WHAT NEEDS TO BE DONE: Give back the lines of the records exactly, starting at the first and ending at the one with "Switch to the Data Streams tab".

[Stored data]

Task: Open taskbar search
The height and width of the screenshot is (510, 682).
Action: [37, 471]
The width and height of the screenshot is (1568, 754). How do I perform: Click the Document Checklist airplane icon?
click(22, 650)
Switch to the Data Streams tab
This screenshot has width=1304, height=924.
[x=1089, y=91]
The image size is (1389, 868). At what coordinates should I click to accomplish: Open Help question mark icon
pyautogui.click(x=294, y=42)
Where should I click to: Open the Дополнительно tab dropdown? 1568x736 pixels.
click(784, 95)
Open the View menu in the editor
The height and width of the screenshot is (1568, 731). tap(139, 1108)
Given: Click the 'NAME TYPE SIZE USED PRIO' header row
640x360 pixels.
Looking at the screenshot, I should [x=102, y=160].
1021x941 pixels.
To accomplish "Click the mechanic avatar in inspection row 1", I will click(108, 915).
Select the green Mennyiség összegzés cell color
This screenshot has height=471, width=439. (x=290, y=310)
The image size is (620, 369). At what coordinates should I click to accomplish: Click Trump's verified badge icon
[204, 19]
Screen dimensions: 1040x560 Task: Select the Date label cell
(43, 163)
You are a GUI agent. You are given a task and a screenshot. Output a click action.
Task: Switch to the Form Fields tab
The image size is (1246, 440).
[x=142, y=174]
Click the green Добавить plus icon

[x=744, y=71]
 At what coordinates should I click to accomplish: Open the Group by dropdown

PROBLEM SOLUTION:
Task: Open taskbar search
The height and width of the screenshot is (510, 682).
Action: [37, 471]
The width and height of the screenshot is (1568, 754). How do I perform: Click the Document Checklist airplane icon?
click(22, 650)
Switch to the Data Streams tab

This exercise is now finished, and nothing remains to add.